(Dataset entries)
☆ ☆ ☆ ☆ ☆

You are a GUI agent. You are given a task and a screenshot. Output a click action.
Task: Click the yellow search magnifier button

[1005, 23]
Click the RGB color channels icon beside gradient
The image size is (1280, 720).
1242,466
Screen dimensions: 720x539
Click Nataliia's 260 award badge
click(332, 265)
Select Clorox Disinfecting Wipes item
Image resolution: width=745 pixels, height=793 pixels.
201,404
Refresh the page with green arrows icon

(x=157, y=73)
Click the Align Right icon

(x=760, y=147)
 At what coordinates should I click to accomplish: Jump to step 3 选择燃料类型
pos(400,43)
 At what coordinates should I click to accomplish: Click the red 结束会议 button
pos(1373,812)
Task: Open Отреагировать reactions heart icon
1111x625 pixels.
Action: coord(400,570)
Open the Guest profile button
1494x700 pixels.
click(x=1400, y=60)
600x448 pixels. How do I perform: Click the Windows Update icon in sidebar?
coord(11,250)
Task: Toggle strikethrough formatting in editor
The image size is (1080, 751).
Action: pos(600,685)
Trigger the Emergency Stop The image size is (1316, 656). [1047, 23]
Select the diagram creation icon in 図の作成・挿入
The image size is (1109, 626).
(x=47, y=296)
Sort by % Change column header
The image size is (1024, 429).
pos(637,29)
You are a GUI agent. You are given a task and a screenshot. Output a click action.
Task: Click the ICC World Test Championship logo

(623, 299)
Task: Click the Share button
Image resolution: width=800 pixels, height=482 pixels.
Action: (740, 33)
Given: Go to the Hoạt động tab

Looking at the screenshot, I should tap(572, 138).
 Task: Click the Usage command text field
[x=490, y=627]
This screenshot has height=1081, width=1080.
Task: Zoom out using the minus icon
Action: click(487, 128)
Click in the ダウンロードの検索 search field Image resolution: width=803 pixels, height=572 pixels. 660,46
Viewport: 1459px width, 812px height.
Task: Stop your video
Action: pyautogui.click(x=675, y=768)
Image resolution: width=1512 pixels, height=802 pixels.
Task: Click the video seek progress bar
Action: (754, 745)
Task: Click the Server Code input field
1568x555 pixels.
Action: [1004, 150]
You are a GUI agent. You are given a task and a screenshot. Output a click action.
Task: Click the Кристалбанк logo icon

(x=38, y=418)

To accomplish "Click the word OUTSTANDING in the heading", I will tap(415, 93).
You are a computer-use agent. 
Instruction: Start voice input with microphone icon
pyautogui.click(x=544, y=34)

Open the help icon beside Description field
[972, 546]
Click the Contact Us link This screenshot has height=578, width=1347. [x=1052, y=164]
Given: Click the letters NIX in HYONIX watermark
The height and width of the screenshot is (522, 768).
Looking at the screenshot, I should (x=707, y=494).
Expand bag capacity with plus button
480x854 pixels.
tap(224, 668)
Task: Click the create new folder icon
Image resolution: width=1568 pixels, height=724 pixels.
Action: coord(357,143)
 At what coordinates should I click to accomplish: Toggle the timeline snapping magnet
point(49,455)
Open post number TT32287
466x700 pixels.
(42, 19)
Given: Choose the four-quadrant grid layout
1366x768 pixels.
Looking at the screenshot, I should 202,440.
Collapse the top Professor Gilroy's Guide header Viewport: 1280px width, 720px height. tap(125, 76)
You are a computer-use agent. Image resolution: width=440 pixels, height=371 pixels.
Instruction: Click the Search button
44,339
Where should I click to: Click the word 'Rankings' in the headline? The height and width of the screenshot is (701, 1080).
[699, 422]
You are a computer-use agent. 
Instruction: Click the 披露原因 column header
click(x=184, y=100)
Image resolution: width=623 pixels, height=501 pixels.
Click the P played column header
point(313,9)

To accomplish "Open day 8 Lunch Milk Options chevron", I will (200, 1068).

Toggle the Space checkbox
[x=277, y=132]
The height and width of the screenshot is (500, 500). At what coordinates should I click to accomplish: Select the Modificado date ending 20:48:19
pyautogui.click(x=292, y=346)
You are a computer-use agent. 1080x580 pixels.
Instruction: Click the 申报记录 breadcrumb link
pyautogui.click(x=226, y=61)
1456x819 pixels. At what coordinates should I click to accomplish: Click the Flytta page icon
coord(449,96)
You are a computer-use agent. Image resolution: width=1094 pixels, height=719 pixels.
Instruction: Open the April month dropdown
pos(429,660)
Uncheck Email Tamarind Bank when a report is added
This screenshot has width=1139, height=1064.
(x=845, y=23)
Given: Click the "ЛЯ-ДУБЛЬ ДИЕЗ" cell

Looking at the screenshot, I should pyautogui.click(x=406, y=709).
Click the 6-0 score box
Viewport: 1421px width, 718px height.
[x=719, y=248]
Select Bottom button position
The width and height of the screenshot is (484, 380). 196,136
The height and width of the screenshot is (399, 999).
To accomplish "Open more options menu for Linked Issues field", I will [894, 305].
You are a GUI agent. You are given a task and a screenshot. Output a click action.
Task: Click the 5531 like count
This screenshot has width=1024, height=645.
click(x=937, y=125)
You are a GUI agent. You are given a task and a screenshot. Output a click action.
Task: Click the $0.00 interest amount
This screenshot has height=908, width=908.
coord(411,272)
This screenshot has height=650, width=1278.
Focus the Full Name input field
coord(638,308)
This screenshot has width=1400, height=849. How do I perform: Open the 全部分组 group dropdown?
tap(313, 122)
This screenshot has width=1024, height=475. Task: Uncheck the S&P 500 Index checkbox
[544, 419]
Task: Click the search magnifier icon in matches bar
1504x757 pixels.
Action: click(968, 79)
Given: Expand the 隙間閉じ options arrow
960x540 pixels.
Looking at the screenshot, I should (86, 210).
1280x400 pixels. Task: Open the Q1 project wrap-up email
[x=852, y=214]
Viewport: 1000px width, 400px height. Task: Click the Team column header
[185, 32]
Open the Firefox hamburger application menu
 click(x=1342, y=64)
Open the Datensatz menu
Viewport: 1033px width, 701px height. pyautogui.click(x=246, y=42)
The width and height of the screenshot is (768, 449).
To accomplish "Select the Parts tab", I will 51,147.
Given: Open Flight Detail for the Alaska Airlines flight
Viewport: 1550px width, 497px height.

☆ ☆ ☆ ☆ ☆

Copy every line that appears above, with each word kept as it is.

You are a GUI agent. You are given a task and a screenshot. Output a click action.
Task: Click the yellow search magnifier button

[1005, 23]
Click the RGB color channels icon beside gradient
The image size is (1280, 720).
1242,466
Screen dimensions: 720x539
Click Nataliia's 260 award badge
click(332, 265)
Select Clorox Disinfecting Wipes item
Image resolution: width=745 pixels, height=793 pixels.
201,404
Refresh the page with green arrows icon

(x=157, y=73)
Click the Align Right icon

(x=760, y=147)
 At what coordinates should I click to accomplish: Jump to step 3 选择燃料类型
pos(400,43)
 At what coordinates should I click to accomplish: Click the red 结束会议 button
pos(1373,812)
Task: Open Отреагировать reactions heart icon
1111x625 pixels.
Action: coord(400,570)
Open the Guest profile button
1494x700 pixels.
click(x=1400, y=60)
600x448 pixels. How do I perform: Click the Windows Update icon in sidebar?
coord(11,250)
Task: Toggle strikethrough formatting in editor
The image size is (1080, 751).
Action: pos(600,685)
Trigger the Emergency Stop The image size is (1316, 656). [1047, 23]
Select the diagram creation icon in 図の作成・挿入
The image size is (1109, 626).
(x=47, y=296)
Sort by % Change column header
The image size is (1024, 429).
pos(637,29)
You are a GUI agent. You are given a task and a screenshot. Output a click action.
Task: Click the ICC World Test Championship logo

(623, 299)
Task: Click the Share button
Image resolution: width=800 pixels, height=482 pixels.
Action: (740, 33)
Given: Go to the Hoạt động tab

Looking at the screenshot, I should tap(572, 138).
 Task: Click the Usage command text field
[x=490, y=627]
This screenshot has height=1081, width=1080.
Task: Zoom out using the minus icon
Action: click(487, 128)
Click in the ダウンロードの検索 search field Image resolution: width=803 pixels, height=572 pixels. 660,46
Viewport: 1459px width, 812px height.
Task: Stop your video
Action: pyautogui.click(x=675, y=768)
Image resolution: width=1512 pixels, height=802 pixels.
Task: Click the video seek progress bar
Action: (754, 745)
Task: Click the Server Code input field
1568x555 pixels.
Action: [1004, 150]
You are a GUI agent. You are given a task and a screenshot. Output a click action.
Task: Click the Кристалбанк logo icon

(x=38, y=418)

To accomplish "Click the word OUTSTANDING in the heading", I will tap(415, 93).
You are a computer-use agent. 
Instruction: Start voice input with microphone icon
pyautogui.click(x=544, y=34)

Open the help icon beside Description field
[972, 546]
Click the Contact Us link This screenshot has height=578, width=1347. [x=1052, y=164]
Given: Click the letters NIX in HYONIX watermark
The height and width of the screenshot is (522, 768).
Looking at the screenshot, I should (x=707, y=494).
Expand bag capacity with plus button
480x854 pixels.
tap(224, 668)
Task: Click the create new folder icon
Image resolution: width=1568 pixels, height=724 pixels.
Action: coord(357,143)
 At what coordinates should I click to accomplish: Toggle the timeline snapping magnet
point(49,455)
Open post number TT32287
466x700 pixels.
(42, 19)
Given: Choose the four-quadrant grid layout
1366x768 pixels.
Looking at the screenshot, I should 202,440.
Collapse the top Professor Gilroy's Guide header Viewport: 1280px width, 720px height. tap(125, 76)
You are a computer-use agent. Image resolution: width=440 pixels, height=371 pixels.
Instruction: Click the Search button
44,339
Where should I click to: Click the word 'Rankings' in the headline? The height and width of the screenshot is (701, 1080).
[699, 422]
You are a computer-use agent. 
Instruction: Click the 披露原因 column header
click(x=184, y=100)
Image resolution: width=623 pixels, height=501 pixels.
Click the P played column header
point(313,9)

To accomplish "Open day 8 Lunch Milk Options chevron", I will (200, 1068).

Toggle the Space checkbox
[x=277, y=132]
The height and width of the screenshot is (500, 500). At what coordinates should I click to accomplish: Select the Modificado date ending 20:48:19
pyautogui.click(x=292, y=346)
You are a computer-use agent. 1080x580 pixels.
Instruction: Click the 申报记录 breadcrumb link
pyautogui.click(x=226, y=61)
1456x819 pixels. At what coordinates should I click to accomplish: Click the Flytta page icon
coord(449,96)
You are a computer-use agent. Image resolution: width=1094 pixels, height=719 pixels.
Instruction: Open the April month dropdown
pos(429,660)
Uncheck Email Tamarind Bank when a report is added
This screenshot has width=1139, height=1064.
(x=845, y=23)
Given: Click the "ЛЯ-ДУБЛЬ ДИЕЗ" cell

Looking at the screenshot, I should pyautogui.click(x=406, y=709).
Click the 6-0 score box
Viewport: 1421px width, 718px height.
[x=719, y=248]
Select Bottom button position
The width and height of the screenshot is (484, 380). 196,136
The height and width of the screenshot is (399, 999).
To accomplish "Open more options menu for Linked Issues field", I will [894, 305].
You are a GUI agent. You are given a task and a screenshot. Output a click action.
Task: Click the 5531 like count
This screenshot has width=1024, height=645.
click(x=937, y=125)
You are a GUI agent. You are given a task and a screenshot. Output a click action.
Task: Click the $0.00 interest amount
This screenshot has height=908, width=908.
coord(411,272)
This screenshot has height=650, width=1278.
Focus the Full Name input field
coord(638,308)
This screenshot has width=1400, height=849. How do I perform: Open the 全部分组 group dropdown?
tap(313, 122)
This screenshot has width=1024, height=475. Task: Uncheck the S&P 500 Index checkbox
[544, 419]
Task: Click the search magnifier icon in matches bar
1504x757 pixels.
Action: click(968, 79)
Given: Expand the 隙間閉じ options arrow
960x540 pixels.
Looking at the screenshot, I should (86, 210).
1280x400 pixels. Task: Open the Q1 project wrap-up email
[x=852, y=214]
Viewport: 1000px width, 400px height. Task: Click the Team column header
[185, 32]
Open the Firefox hamburger application menu
 click(x=1342, y=64)
Open the Datensatz menu
Viewport: 1033px width, 701px height. pyautogui.click(x=246, y=42)
The width and height of the screenshot is (768, 449).
To accomplish "Select the Parts tab", I will 51,147.
Given: Open Flight Detail for the Alaska Airlines flight
Viewport: 1550px width, 497px height.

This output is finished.